Although it has retreated marginally over the last week, the Australian share market has still been on a tear in 2015. In fact, the S&P/ASX 200 (Index: ^AXJO) (ASX: XJO) has risen a remarkable 9% year-to-date, prompting Citibank to raise their 12-month target to 6,300 – a level not seen since early 2008!
While the rally has been driven primarily by the nation's high-yield blue-chip stocks, a number of other blue-chips have been left behind. Here's a look at three worth considering.

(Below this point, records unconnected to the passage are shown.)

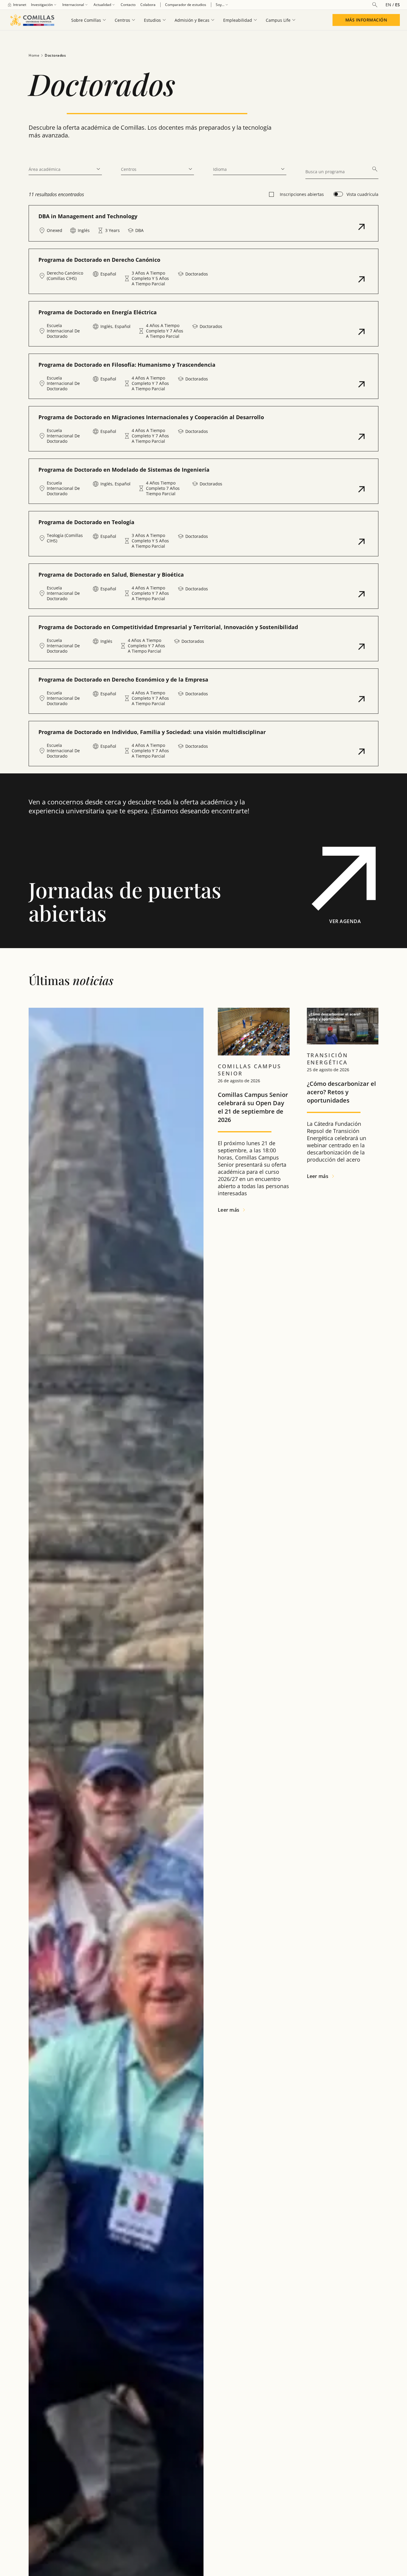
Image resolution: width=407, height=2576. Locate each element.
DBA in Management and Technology (87, 216)
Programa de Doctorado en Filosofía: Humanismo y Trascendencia (126, 364)
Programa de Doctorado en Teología (86, 522)
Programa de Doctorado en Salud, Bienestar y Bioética (111, 574)
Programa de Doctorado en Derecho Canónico (99, 259)
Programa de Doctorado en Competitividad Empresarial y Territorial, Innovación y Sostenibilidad (168, 627)
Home (34, 55)
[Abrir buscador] (374, 4)
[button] (203, 223)
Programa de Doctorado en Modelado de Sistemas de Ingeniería (123, 469)
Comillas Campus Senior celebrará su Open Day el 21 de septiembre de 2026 (253, 1107)
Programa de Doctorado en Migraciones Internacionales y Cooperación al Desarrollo (151, 417)
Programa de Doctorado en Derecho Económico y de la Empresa (123, 679)
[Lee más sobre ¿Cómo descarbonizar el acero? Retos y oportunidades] (343, 1026)
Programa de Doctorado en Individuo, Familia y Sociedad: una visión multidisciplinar (152, 732)
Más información (366, 20)
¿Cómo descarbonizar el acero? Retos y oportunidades (341, 1092)
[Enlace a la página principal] (32, 20)
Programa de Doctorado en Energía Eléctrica (97, 312)
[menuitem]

- BHP Billiton Limited (ASX: BHP)
Since nearly breaching the $40 mark late last year, shares of BHP Billiton have been on a downward spiral caused by heavy falls in its two most important commodities. Iron ore and oil prices have been hammered over the last year, putting the miner's earnings and cash flows under enormous strain. This also impacted its ability to initiate a widely-anticipated share buyback program which saw its shares sold off heavily.
Given its low cost base and high level of diversification, BHP Billiton remains one of the safest mining stocks on the market and it is certainly tempting at today's price of $32.12. However, iron ore and oil prices will likely remain volatile for some time yet, making BHP Billiton a risky play. While its long-term potential is still impressive, investors may want to hold onto their existing shares but hold off from buying any more, for now.
- Washington H. Soul Pattinson and Co. Ltd (ASX: SOL)
Washington H. Soul Pattinson and Co., commonly known as Soul Patts, is often seen as Australia's Berkshire Hathaway – the US investment conglomerate headed by Warren Buffett. While it is substantially smaller, it bares similarities in that it is run by a world-class management team; and it approaches its investments with an ultra-long-term mindset.
Its shares have been weighed down in recent years by its investment in coal producer New Hope Corporation Limited (ASX: NHC), but its various other investments in companies such as TPG Telecom Ltd (ASX: TPM) and Brickworks Limited (ASX: BKW) bode well for the future. Historically, the stock has outperformed the benchmark index and I expect that to continue over the coming decades, making Soul Patts seem like a reasonable buy today.
- Woolworths Limited (ASX: WOW)
A disappointing half-year earnings report capped off what has been a poor year for the supermarket behemoth whose shares have plummeted almost 19% over the last 12 months. Investors are concerned about slowing earnings growth as well as the competitive threat posed by Aldi and Costco.
However, Woolworths is actually presenting as a reasonable buy for long-term investors. Not only is it one of Australia's strongest and most consistent corporations, it also offers a compelling dividend. At today's price of $29.85, the stock trades on a forecast fully franked yield of 4.7% or 6.7% when grossed up for franking credits!